I'd like to replace all these words (hat, shirt) except ones after "men's" + 0-2 words between, e.g. "men's pretty black hat", "men's long shirt" shouldn't be replaced.

Here is a debug code, in real application I use callback to pick proper replacement for each word:

$str = "men's black hat, and orange shirt!";
preg_match_all('/((\s|\.\s|,\s|\!\s|\?\s)(hat|shirt)(\s|\.|\.\s|,\s|\!|\!\s|\?|\?\s))/i', $str, &$_matches);
print_r($_matches);

Thanks

Lookbehind must be of fixed length, so this way of attacking the problem won't work.

IMHO you are trying to make preg_relace_callback do way too much. If you want to perform manipulation that is complex beyond a certain level, it's reasonable to forfeit the convenience of a single function call. Here's another way you can attack the problem:

  1. Use preg_split to split the text into words along with the flag PREG_SPLIT_OFFSET_CAPTURE so that you know where each word appears in the original text.
  2. Iterate over the array of words.
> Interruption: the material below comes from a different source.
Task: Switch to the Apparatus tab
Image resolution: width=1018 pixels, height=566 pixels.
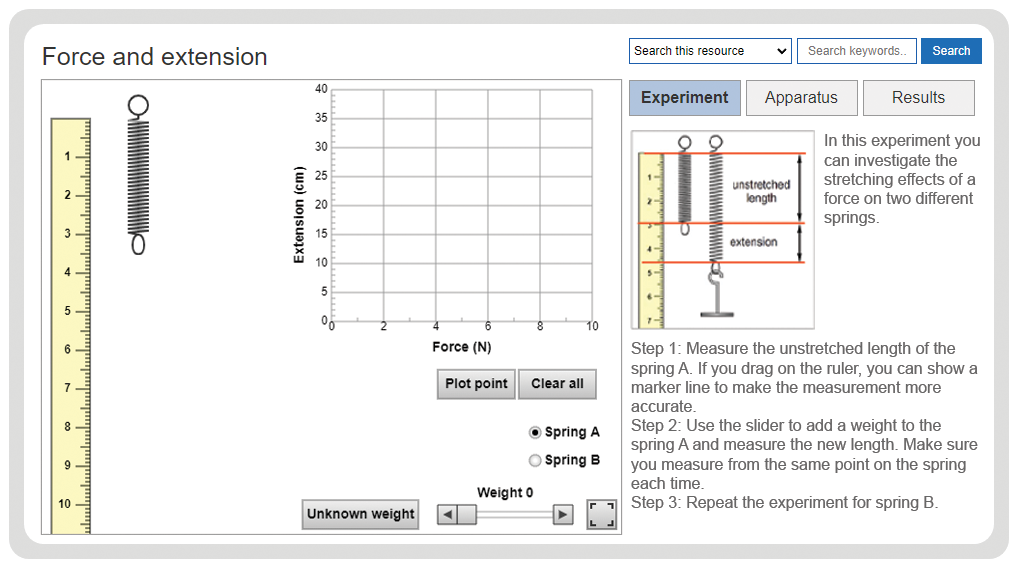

It's now very easy to do a "negative lookbehind" on the array and see if a hat or shirt is preceded by any one of the other terms that interest you.
  3. Whenever you find a positive match for hat or shirt, use the offset from preg_split and the (known) length of the positive match to power substr_replace on the original text input.

For example:

$str = "men's black hat, and orange shirt!";
$targets = array('hat', 'shirt');
$shield = 'men\'s';
$bias = 0;

for ($i = 0; $i < count($words); ++$i) {
    list ($word, $offset) = $words[$i];

    if (!in_array($word, $targets)) {
        continue;
    }

    for ($j = max($i - 2, 0); $j < $i; ++$j) {
        if ($words[$j][0] === $shield) {
            continue 2;
        }
    }

    $replacement = 'FOO';
    $str = substr_replace($str, $replacement, $offset + $bias, strlen($word));
    $bias += strlen($replacement) - strlen($word);
}

echo $str;

See it in action.

I don't think variable-length negative lookbehinds are possible.

A trick is to reverse the string and use negative lookaheads. So, where you'd "ideally" want to do:

preg_match_all('/(?<!\bmen\'s\s+(\w+\s+){0,2})(hat|shirt)\b/i', $str, &$_matches);

you could do

preg_match_all('/\b(tah|trihs)(?!(\s+\w+){0,2}\s+s\'nem\b)/i', strrev($str), $rev_matches);

and then use array_map to reverse all the results back.

By the way, \b is known as a word boundary. They're probably what you mean to use instead of all the (\s|\.|\.\s|,\s|\!|\!\s|\?|\?\s).